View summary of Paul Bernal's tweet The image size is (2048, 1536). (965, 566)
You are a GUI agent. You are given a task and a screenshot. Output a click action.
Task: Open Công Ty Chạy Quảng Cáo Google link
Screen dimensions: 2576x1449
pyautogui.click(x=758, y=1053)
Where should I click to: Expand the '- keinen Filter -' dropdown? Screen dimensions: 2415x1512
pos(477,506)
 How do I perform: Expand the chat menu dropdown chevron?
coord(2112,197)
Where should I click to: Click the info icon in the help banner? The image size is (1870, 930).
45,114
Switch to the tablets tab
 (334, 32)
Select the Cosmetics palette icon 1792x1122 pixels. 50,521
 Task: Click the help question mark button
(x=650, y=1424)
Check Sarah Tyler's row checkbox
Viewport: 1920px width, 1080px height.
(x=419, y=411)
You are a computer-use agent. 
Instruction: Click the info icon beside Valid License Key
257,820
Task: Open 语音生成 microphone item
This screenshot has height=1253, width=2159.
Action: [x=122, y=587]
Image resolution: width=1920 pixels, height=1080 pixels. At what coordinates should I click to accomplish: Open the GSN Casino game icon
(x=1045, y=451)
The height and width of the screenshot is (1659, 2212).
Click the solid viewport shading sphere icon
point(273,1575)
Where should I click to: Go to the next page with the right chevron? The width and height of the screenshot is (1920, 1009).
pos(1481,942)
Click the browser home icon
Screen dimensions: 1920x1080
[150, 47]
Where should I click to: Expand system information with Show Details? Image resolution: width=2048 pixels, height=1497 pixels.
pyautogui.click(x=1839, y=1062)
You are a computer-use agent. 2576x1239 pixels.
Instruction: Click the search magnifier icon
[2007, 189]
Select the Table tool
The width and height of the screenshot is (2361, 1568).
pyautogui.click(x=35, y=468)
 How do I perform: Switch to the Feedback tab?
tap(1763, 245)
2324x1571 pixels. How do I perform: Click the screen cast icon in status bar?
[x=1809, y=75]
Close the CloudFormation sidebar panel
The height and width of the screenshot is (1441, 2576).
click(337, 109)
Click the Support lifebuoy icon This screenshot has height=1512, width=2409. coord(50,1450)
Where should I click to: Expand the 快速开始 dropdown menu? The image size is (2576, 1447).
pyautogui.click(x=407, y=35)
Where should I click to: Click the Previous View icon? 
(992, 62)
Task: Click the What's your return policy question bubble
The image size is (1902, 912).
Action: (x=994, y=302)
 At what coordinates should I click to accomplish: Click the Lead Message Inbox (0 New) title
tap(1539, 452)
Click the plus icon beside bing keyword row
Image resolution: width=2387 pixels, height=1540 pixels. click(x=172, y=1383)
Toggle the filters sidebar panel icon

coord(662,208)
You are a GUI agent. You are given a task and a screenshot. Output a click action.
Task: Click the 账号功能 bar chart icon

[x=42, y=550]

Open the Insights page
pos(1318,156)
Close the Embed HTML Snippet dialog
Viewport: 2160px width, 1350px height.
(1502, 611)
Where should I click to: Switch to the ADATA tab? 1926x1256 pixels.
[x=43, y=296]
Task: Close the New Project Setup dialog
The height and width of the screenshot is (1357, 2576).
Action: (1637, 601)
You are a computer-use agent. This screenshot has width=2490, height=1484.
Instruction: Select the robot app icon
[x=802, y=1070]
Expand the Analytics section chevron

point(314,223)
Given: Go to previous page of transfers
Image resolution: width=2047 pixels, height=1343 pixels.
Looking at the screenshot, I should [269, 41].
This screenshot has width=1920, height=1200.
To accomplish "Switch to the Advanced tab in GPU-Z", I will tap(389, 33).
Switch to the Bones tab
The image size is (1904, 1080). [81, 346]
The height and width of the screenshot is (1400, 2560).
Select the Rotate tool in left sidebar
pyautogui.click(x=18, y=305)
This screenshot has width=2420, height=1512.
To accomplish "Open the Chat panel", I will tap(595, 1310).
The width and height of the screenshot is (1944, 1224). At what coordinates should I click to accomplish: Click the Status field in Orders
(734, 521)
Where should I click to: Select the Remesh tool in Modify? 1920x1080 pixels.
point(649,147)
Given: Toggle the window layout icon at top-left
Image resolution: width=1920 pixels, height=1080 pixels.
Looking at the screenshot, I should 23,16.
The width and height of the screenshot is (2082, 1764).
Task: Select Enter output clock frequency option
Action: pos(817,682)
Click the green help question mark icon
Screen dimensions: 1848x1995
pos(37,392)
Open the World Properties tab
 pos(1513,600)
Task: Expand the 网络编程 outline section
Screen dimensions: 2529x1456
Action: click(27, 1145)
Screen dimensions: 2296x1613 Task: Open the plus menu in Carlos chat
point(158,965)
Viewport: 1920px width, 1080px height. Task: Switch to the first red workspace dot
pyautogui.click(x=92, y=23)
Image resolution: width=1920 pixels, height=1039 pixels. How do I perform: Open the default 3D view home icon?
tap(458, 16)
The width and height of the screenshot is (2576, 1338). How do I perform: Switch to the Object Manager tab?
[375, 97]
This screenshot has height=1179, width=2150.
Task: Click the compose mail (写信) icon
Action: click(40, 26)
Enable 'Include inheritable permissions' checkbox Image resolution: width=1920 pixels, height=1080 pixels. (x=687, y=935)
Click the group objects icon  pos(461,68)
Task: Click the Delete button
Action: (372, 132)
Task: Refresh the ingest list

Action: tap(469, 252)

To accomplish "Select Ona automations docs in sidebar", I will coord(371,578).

::::

**WHAT IS NEEDED**
Could the entire listing be repeated exactly as written?

**SOLUTION**
View summary of Paul Bernal's tweet The image size is (2048, 1536). (965, 566)
You are a GUI agent. You are given a task and a screenshot. Output a click action.
Task: Open Công Ty Chạy Quảng Cáo Google link
Screen dimensions: 2576x1449
pyautogui.click(x=758, y=1053)
Where should I click to: Expand the '- keinen Filter -' dropdown? Screen dimensions: 2415x1512
pos(477,506)
 How do I perform: Expand the chat menu dropdown chevron?
coord(2112,197)
Where should I click to: Click the info icon in the help banner? The image size is (1870, 930).
45,114
Switch to the tablets tab
 (334, 32)
Select the Cosmetics palette icon 1792x1122 pixels. 50,521
 Task: Click the help question mark button
(x=650, y=1424)
Check Sarah Tyler's row checkbox
Viewport: 1920px width, 1080px height.
(x=419, y=411)
You are a computer-use agent. 
Instruction: Click the info icon beside Valid License Key
257,820
Task: Open 语音生成 microphone item
This screenshot has height=1253, width=2159.
Action: [x=122, y=587]
Image resolution: width=1920 pixels, height=1080 pixels. At what coordinates should I click to accomplish: Open the GSN Casino game icon
(x=1045, y=451)
The height and width of the screenshot is (1659, 2212).
Click the solid viewport shading sphere icon
point(273,1575)
Where should I click to: Go to the next page with the right chevron? The width and height of the screenshot is (1920, 1009).
pos(1481,942)
Click the browser home icon
Screen dimensions: 1920x1080
[150, 47]
Where should I click to: Expand system information with Show Details? Image resolution: width=2048 pixels, height=1497 pixels.
pyautogui.click(x=1839, y=1062)
You are a computer-use agent. 2576x1239 pixels.
Instruction: Click the search magnifier icon
[2007, 189]
Select the Table tool
The width and height of the screenshot is (2361, 1568).
pyautogui.click(x=35, y=468)
 How do I perform: Switch to the Feedback tab?
tap(1763, 245)
2324x1571 pixels. How do I perform: Click the screen cast icon in status bar?
[x=1809, y=75]
Close the CloudFormation sidebar panel
The height and width of the screenshot is (1441, 2576).
click(337, 109)
Click the Support lifebuoy icon This screenshot has height=1512, width=2409. coord(50,1450)
Where should I click to: Expand the 快速开始 dropdown menu? The image size is (2576, 1447).
pyautogui.click(x=407, y=35)
Where should I click to: Click the Previous View icon? 
(992, 62)
Task: Click the What's your return policy question bubble
The image size is (1902, 912).
Action: (x=994, y=302)
 At what coordinates should I click to accomplish: Click the Lead Message Inbox (0 New) title
tap(1539, 452)
Click the plus icon beside bing keyword row
Image resolution: width=2387 pixels, height=1540 pixels. click(x=172, y=1383)
Toggle the filters sidebar panel icon

coord(662,208)
You are a GUI agent. You are given a task and a screenshot. Output a click action.
Task: Click the 账号功能 bar chart icon

[x=42, y=550]

Open the Insights page
pos(1318,156)
Close the Embed HTML Snippet dialog
Viewport: 2160px width, 1350px height.
(1502, 611)
Where should I click to: Switch to the ADATA tab? 1926x1256 pixels.
[x=43, y=296]
Task: Close the New Project Setup dialog
The height and width of the screenshot is (1357, 2576).
Action: (1637, 601)
You are a computer-use agent. This screenshot has width=2490, height=1484.
Instruction: Select the robot app icon
[x=802, y=1070]
Expand the Analytics section chevron

point(314,223)
Given: Go to previous page of transfers
Image resolution: width=2047 pixels, height=1343 pixels.
Looking at the screenshot, I should [269, 41].
This screenshot has width=1920, height=1200.
To accomplish "Switch to the Advanced tab in GPU-Z", I will tap(389, 33).
Switch to the Bones tab
The image size is (1904, 1080). [81, 346]
The height and width of the screenshot is (1400, 2560).
Select the Rotate tool in left sidebar
pyautogui.click(x=18, y=305)
This screenshot has width=2420, height=1512.
To accomplish "Open the Chat panel", I will tap(595, 1310).
The width and height of the screenshot is (1944, 1224). At what coordinates should I click to accomplish: Click the Status field in Orders
(734, 521)
Where should I click to: Select the Remesh tool in Modify? 1920x1080 pixels.
point(649,147)
Given: Toggle the window layout icon at top-left
Image resolution: width=1920 pixels, height=1080 pixels.
Looking at the screenshot, I should 23,16.
The width and height of the screenshot is (2082, 1764).
Task: Select Enter output clock frequency option
Action: pos(817,682)
Click the green help question mark icon
Screen dimensions: 1848x1995
pos(37,392)
Open the World Properties tab
 pos(1513,600)
Task: Expand the 网络编程 outline section
Screen dimensions: 2529x1456
Action: click(27, 1145)
Screen dimensions: 2296x1613 Task: Open the plus menu in Carlos chat
point(158,965)
Viewport: 1920px width, 1080px height. Task: Switch to the first red workspace dot
pyautogui.click(x=92, y=23)
Image resolution: width=1920 pixels, height=1039 pixels. How do I perform: Open the default 3D view home icon?
tap(458, 16)
The width and height of the screenshot is (2576, 1338). How do I perform: Switch to the Object Manager tab?
[375, 97]
This screenshot has height=1179, width=2150.
Task: Click the compose mail (写信) icon
Action: click(40, 26)
Enable 'Include inheritable permissions' checkbox Image resolution: width=1920 pixels, height=1080 pixels. (x=687, y=935)
Click the group objects icon  pos(461,68)
Task: Click the Delete button
Action: (372, 132)
Task: Refresh the ingest list

Action: tap(469, 252)

To accomplish "Select Ona automations docs in sidebar", I will coord(371,578).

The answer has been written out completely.